Brief
Please pull out each line in the items below that contains the string "screenshot". Case counts.

Working data
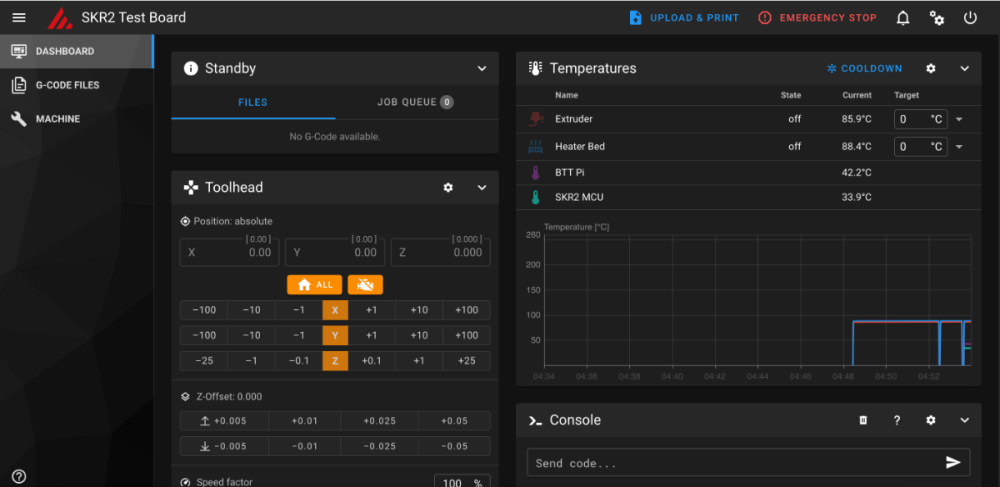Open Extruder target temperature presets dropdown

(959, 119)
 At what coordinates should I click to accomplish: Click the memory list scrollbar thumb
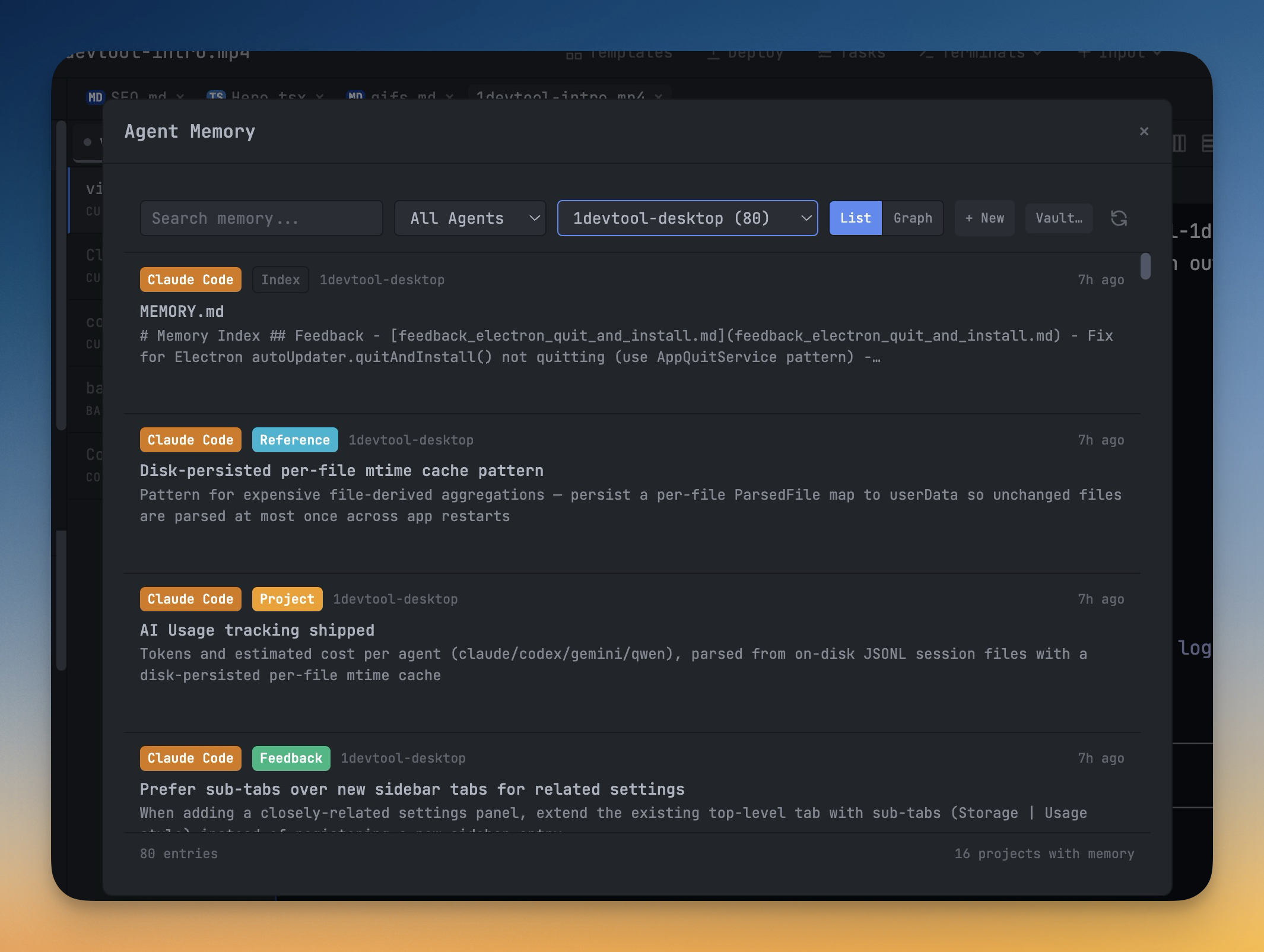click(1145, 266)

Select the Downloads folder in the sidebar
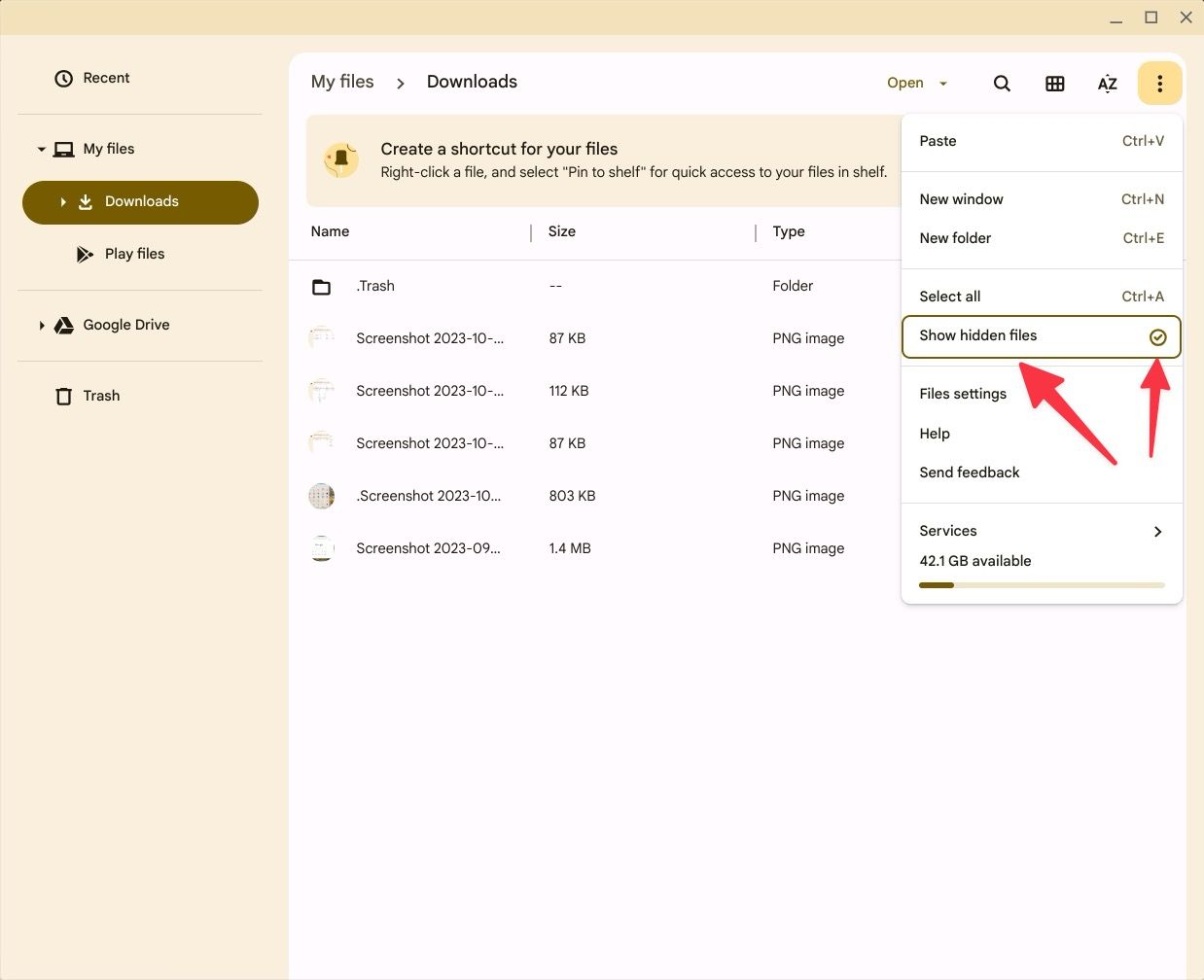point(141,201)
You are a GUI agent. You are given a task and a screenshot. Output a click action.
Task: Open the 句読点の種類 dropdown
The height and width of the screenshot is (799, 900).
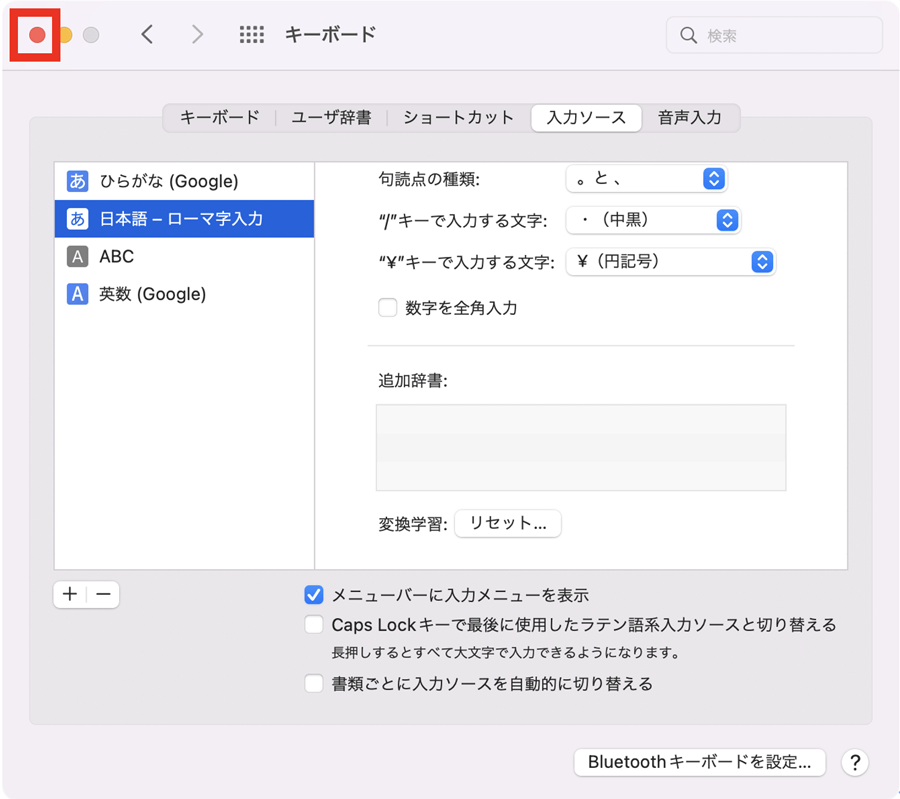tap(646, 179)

Reply
You are a GUI agent. You are given a task and a screenshot. Output a click action.
The height and width of the screenshot is (799, 900).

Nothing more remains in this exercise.